Hier soir, Lena Lutaud, admirable journaliste people du Figaro, donnait une interview croustillante au Petit Journal de Yann Barthès, dévoilant les coulisses du dossier qu’elle venait de publier sur les acteurs français les mieux payés du moment. Outre le fait que l’on apprenait que notre gentil ch’ti Danyboon avait tenté de faire pression sur le quotidien pour empêcher la parution de l’article (il est premier du palmarès), menaçant de ne plus jamais lui donner d’interview (des menaces, toujours des menaces), ou que Marion Cotillard, gentille baba sans histoire, refusait catégoriquement de se déplacer sans John Nollet, le coiffeur des stars, Lena nous faisait également découvrir ce mot qui résume si bien notre époque, et que je ne me priverai pas d’utiliser fréquemment à l’avenir : jitébeule (« JT-able »).

Jitébeule, c’est quoi ? C’est un artiste capable de passer au JT, ou chez Ruquier, ou chez Sabatier, avec aisance, humour et décontraction ; bref, ce que l’on appelait dans le temps un « bon client ». Un artiste – acteur, chanteur ou auteur – est avant tout un produit et l’époque où, fébrilement cloîtré dans son atelier, il pouvait créer en toute quiétude sans avoir à marcher en diagonale chez Arthur semble bien révolue.

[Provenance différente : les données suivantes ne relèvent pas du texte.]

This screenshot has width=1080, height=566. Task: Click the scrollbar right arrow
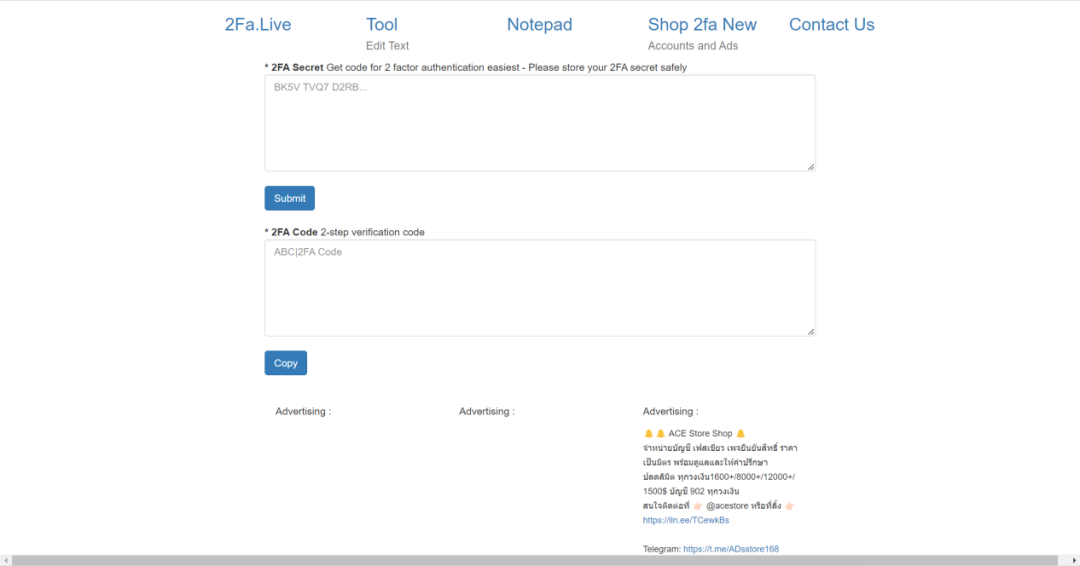1074,560
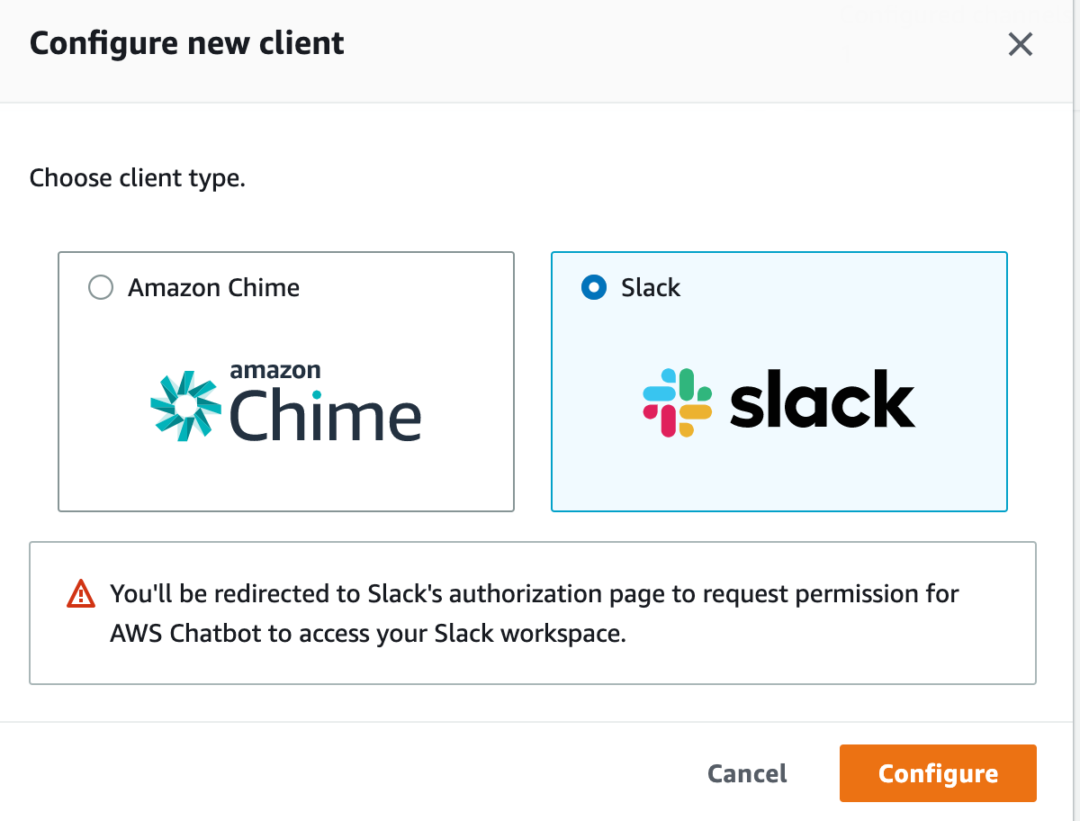Click the colorful Slack pinwheel mark
This screenshot has height=821, width=1080.
(676, 399)
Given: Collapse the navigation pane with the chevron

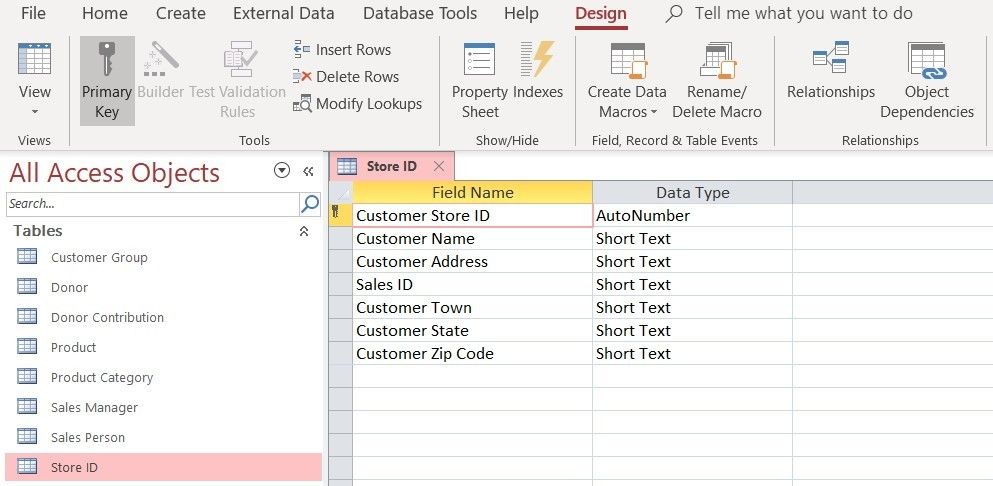Looking at the screenshot, I should coord(308,171).
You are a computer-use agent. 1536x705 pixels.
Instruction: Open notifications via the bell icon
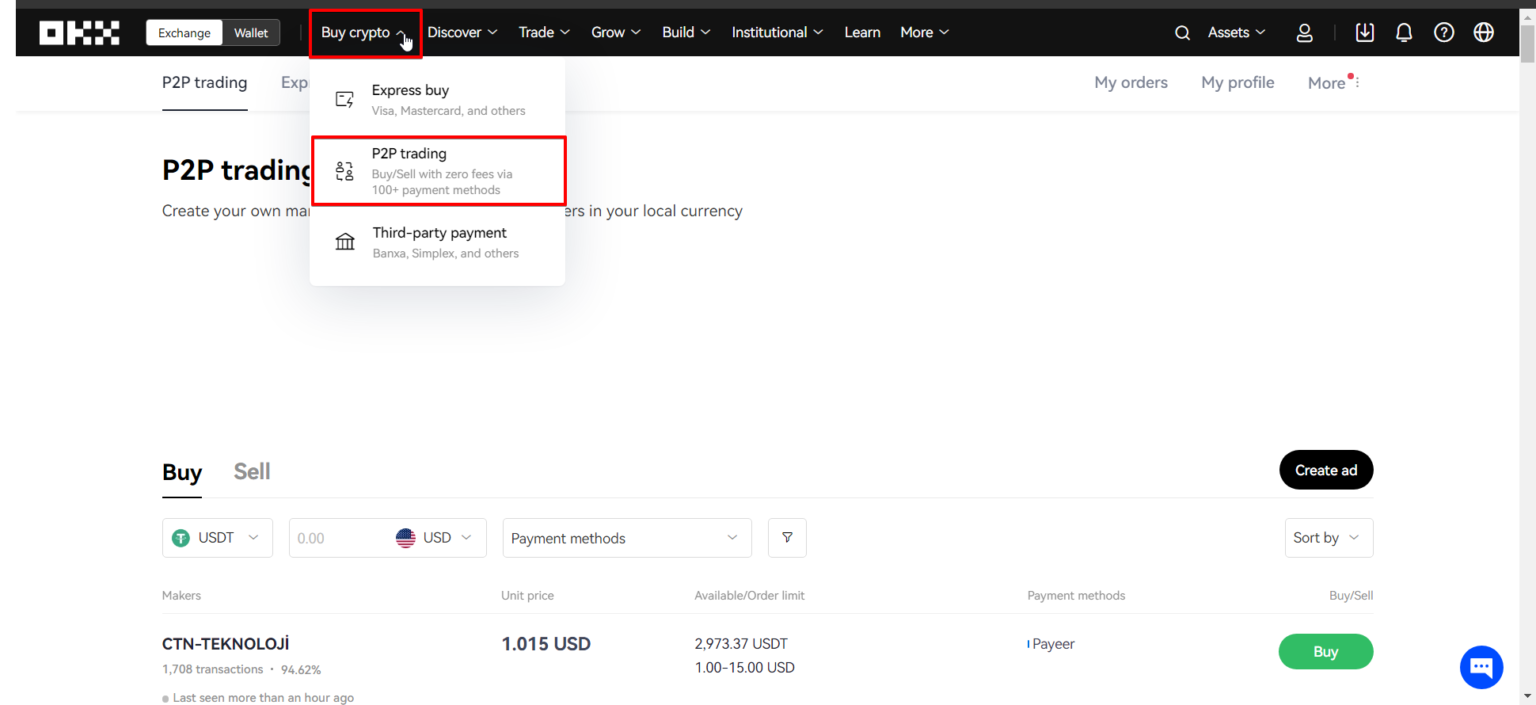pos(1403,32)
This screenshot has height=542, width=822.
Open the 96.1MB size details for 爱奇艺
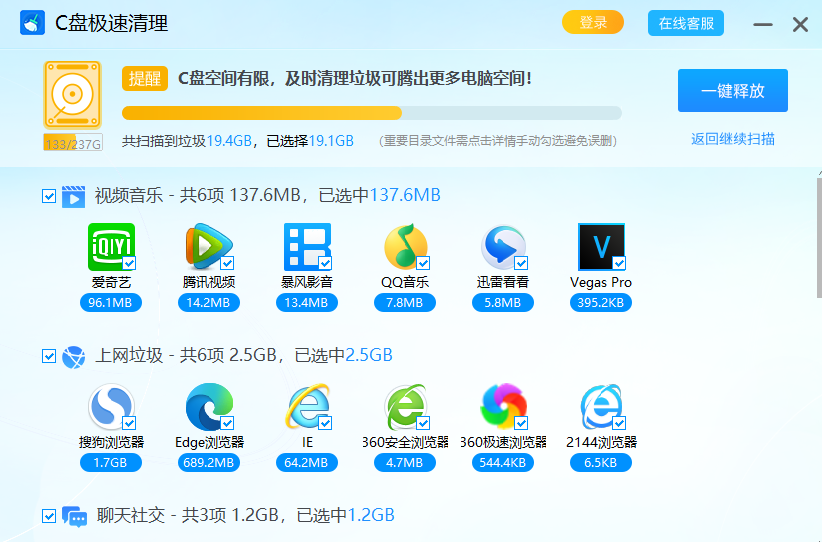pyautogui.click(x=110, y=303)
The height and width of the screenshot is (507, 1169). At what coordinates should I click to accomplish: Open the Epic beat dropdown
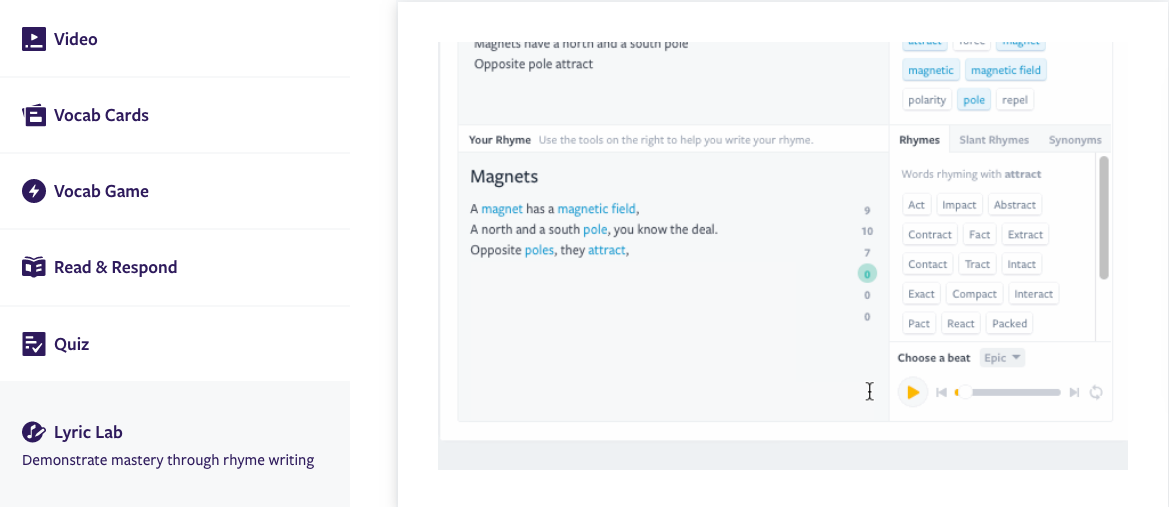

Lutaud ajoutait que pour beaucoup de producteurs, le choix d’un acteur se faisait même en amont du casting selon son degré de jitébeulisme. Ainsi, un formidable comédien autiste se fera-t-il fatalement souffler ses rôles par un pétomane populaire de niveau honorable voire médiocre. Raison pour laquelle, au demeurant, on tourne autour de la même pléaide redondante d’acteurs sympathiques depuis dix ans dans le cinéma français. Etre artiste en 2013 et ne pas jouer le jeu de la promo équivaudrait à un suicide professionnel.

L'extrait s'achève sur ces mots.